Pixel coordinate grounding data:

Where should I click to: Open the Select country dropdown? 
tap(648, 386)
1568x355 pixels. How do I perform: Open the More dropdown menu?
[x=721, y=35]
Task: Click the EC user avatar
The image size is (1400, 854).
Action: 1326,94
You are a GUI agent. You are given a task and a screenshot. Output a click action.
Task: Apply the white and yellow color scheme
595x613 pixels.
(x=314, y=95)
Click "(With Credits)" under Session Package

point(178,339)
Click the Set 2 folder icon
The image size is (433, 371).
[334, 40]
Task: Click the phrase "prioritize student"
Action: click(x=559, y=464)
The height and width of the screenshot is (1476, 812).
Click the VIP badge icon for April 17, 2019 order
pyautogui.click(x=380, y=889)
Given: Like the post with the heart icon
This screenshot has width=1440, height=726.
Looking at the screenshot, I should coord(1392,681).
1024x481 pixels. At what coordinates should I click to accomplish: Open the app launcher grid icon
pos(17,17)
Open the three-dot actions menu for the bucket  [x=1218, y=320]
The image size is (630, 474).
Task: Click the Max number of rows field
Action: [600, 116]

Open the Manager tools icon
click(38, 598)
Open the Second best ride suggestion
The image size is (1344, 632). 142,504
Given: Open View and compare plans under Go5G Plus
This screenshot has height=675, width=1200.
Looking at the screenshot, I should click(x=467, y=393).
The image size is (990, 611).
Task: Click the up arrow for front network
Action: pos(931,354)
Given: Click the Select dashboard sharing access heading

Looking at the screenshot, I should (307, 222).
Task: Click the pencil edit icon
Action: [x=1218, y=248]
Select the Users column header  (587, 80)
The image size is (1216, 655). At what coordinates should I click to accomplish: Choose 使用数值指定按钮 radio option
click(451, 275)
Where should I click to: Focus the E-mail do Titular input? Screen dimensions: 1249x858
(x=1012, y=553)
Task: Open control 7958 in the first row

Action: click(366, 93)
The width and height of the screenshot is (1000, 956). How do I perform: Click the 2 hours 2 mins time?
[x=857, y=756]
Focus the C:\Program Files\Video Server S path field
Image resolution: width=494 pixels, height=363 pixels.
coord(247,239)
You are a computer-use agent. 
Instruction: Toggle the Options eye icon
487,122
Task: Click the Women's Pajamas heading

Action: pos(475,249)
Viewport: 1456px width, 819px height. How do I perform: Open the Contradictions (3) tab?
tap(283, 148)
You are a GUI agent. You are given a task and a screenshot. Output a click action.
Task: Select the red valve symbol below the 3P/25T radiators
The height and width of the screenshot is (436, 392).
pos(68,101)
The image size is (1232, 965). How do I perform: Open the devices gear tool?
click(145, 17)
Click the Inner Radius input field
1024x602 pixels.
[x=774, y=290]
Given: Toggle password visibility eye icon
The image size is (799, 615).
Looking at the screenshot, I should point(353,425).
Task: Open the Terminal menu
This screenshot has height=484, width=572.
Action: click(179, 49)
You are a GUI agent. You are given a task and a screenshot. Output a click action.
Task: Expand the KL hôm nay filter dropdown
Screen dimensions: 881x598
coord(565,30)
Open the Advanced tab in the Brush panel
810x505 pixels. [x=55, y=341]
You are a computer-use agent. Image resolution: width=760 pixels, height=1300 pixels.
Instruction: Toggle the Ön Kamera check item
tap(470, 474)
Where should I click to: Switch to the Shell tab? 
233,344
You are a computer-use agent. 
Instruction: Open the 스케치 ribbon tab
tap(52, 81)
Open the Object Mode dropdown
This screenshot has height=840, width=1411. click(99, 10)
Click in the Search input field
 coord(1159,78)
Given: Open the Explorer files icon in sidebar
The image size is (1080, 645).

▶ _Required action_
The range begins at the line containing "Instruction: Open the 스케치 ribbon tab" and ends at the last line of the entries; reproduce it exactly.

▶ _Result_
Instruction: Open the 스케치 ribbon tab
tap(52, 81)
Open the Object Mode dropdown
This screenshot has height=840, width=1411. click(99, 10)
Click in the Search input field
 coord(1159,78)
Given: Open the Explorer files icon in sidebar
The image size is (1080, 645).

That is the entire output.